Under the theory of party autonomy, if two parties have the legal right to settle a dispute between themselves, then they can give jurisdiction to a third party to settle it for them. The parties have autonomy in determining the procedure to govern their arbitration and may select the national rules of any country, agree to their own rules or refer to the rules of an arbitration institution, failure of which the law of the arbitral seat will apply. In circumstances where the parties have agreed that their proceedings will be governed by institutional rules, the procedural discretion of the arbitrators warranted by those rules often renders an objection based on this ground weak. Courts are not prepared to police arbitrators’ procedural decisions and a review on this basis is frequently limited.


Section 13 (2) of The Arbitration and Conciliation Act provides that a party who intends to challenge an arbitrator, must within fifteen (15) days after becoming aware of the composition of the appointing authority or after becoming aware of any circumstances disqualifying the arbitrator send a written statement of the reasons for the challenge to the appointing authority; and unless the arbitrator who is being challenged withdraws from his or her office or the other party agrees to the challenge, the appointing authority shall decide on the challenge within a period of thirty days from receipt of a written statement.


On the other hand, where the arbitral tribunal rules as a preliminary question that it has jurisdiction, any party aggrieved by the ruling may apply to the court, within thirty (30) days after having received notice of that ruling, to decide the matter (section 16 (6) of The Arbitration and Conciliation Act). The court may therefore intervene during the arbitration, before a final award is made, to stop the arbitration proceedings if the court upholds an objection raised to the arbitrator’s jurisdiction. The arbitrator’s freedom to decide his own jurisdiction thus does not exclude court control. This can be exercised either during an arbitration or later when a party seeks recognition or enforcement of the arbitral award.

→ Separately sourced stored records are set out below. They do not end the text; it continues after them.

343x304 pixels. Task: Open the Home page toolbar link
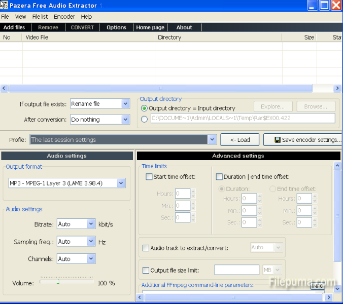(150, 27)
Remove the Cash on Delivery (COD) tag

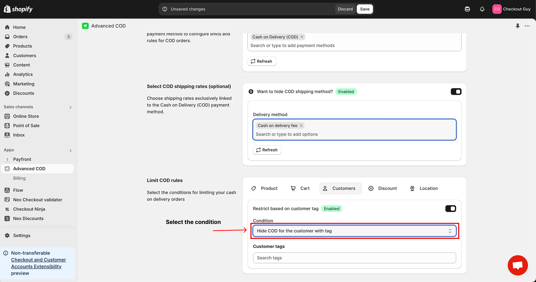(302, 37)
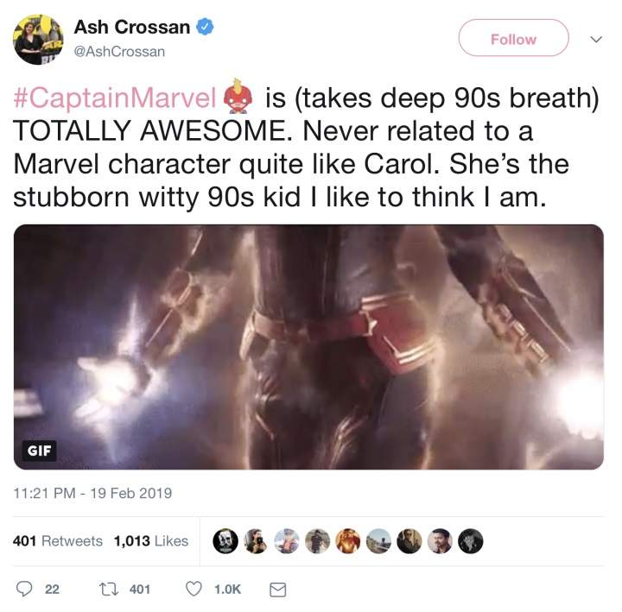Click the Ash Crossan display name
Viewport: 622px width, 612px height.
132,27
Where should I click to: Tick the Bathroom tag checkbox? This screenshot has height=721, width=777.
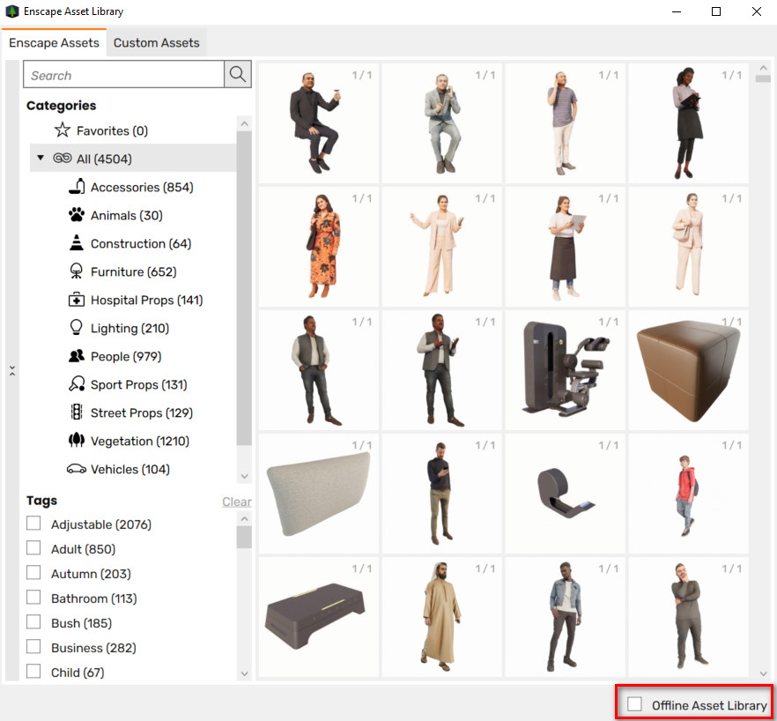pos(34,598)
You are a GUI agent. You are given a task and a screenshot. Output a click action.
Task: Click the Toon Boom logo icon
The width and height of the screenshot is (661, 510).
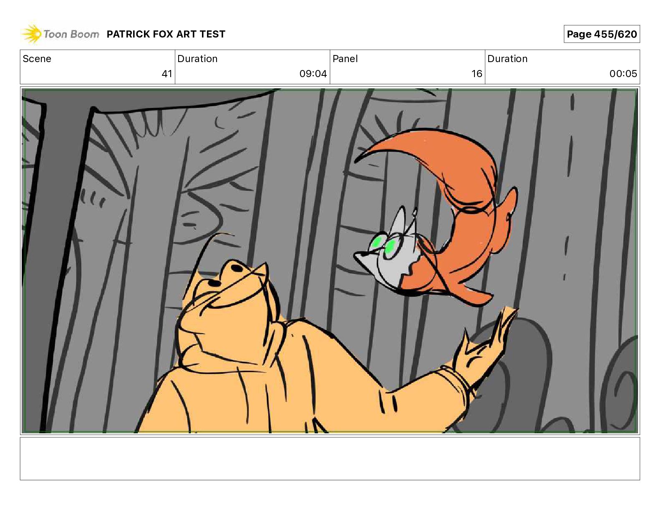pyautogui.click(x=31, y=34)
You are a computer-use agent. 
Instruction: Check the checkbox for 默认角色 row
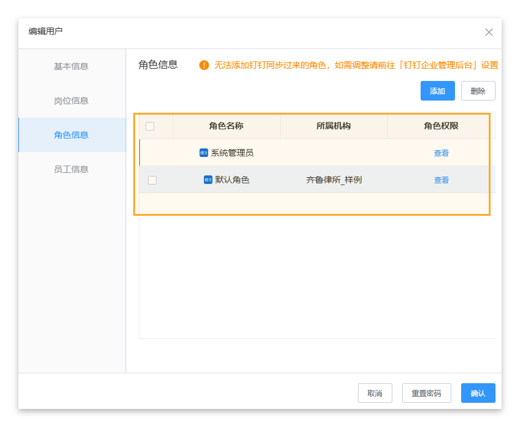click(152, 180)
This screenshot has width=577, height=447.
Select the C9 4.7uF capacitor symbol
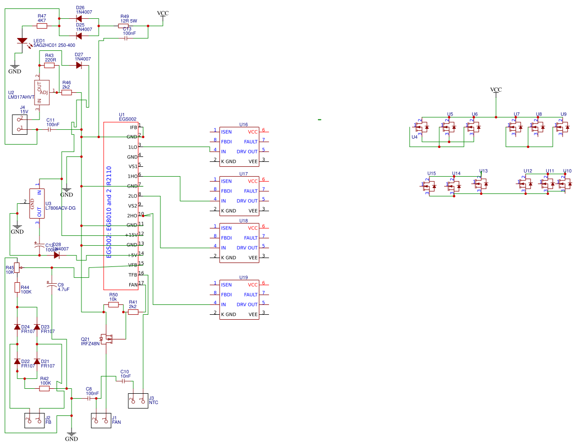pos(52,285)
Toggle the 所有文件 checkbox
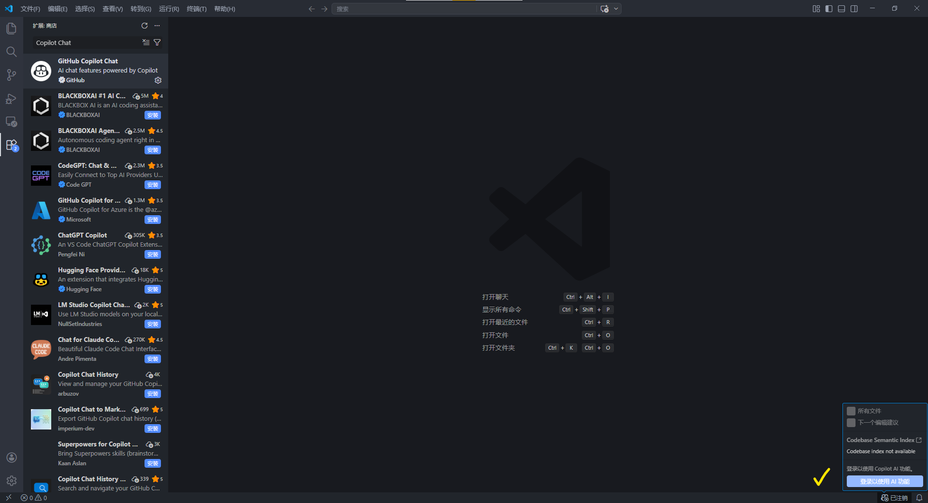This screenshot has width=928, height=503. click(x=851, y=411)
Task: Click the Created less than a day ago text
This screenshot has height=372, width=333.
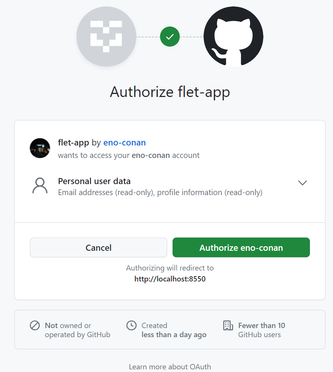Action: point(174,330)
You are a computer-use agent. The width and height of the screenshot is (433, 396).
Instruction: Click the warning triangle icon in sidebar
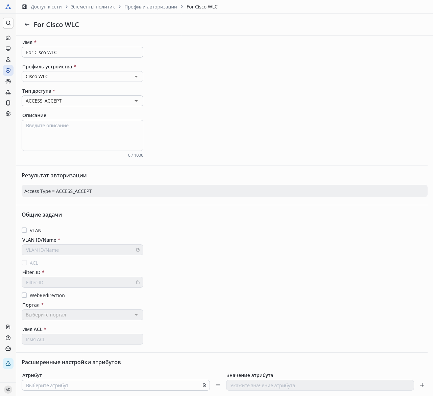[8, 364]
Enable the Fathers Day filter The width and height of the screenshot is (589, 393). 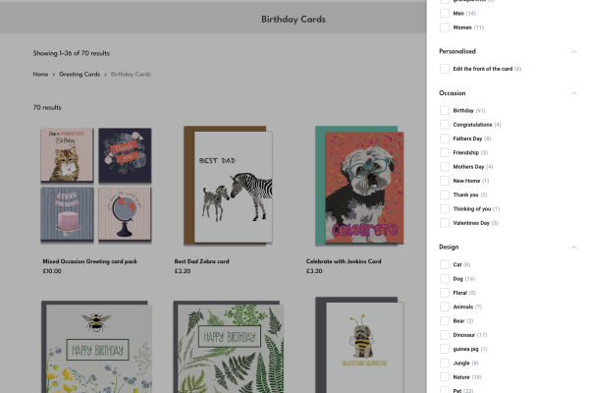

Under section 16 (6) of The Arbitration and Conciliation Act, a court retains the power to set aside the tribunal’s decision on jurisdiction despite the Kompetenz-Kompetenz principle is codified.


Jurisdiction pertains to the competence of a tribunal to adjudicate a particular case. In the context of arbitration, jurisdiction refers to the authority of an arbitral tribunal to make a decision affecting the merits of the case (see Republic of Sierra Leone v. SL Mining Ltd [2021] EWHC 286 (Comm) at [18]; BG Group v. Argentina 572 U.S. 25 (U.S. S. Ct. 2014) and BBA v. BAZ [2020] 2 SLR 453). A challenge under sections 13 (2) and 16 (6) of The Arbitration and Conciliation Act must therefore be a challenge to the substantive rather that the procedural jurisdiction of the tribunal. Substantive jurisdiction relates to whether or not: (a) there is a valid arbitration agreement (b) r the tribunal is properly constituted and (c) what matters have been submitted to arbitration in accordance with the arbitration agreement. Jurisdiction refers to the power of the tribunal to hear a case, whereas admissibility refers to whether it is appropriate for the tribunal to hear it. Where an issue relates to whether a claim can be brought to arbitration, the issue is ordinarily one of jurisdiction reviewable by Court, whereas if the issue relates to whether a claim should heard by the arbitrators at all, or at least not yet, the issue is ordinarily one of admissibility, and the decision of a tribunal on the latter is final. Consequently, objections regarding pre-conditions to arbitration, like time limits and the fulfilment of conditions precedent to arbitration, are matters of admissibility not jurisdiction.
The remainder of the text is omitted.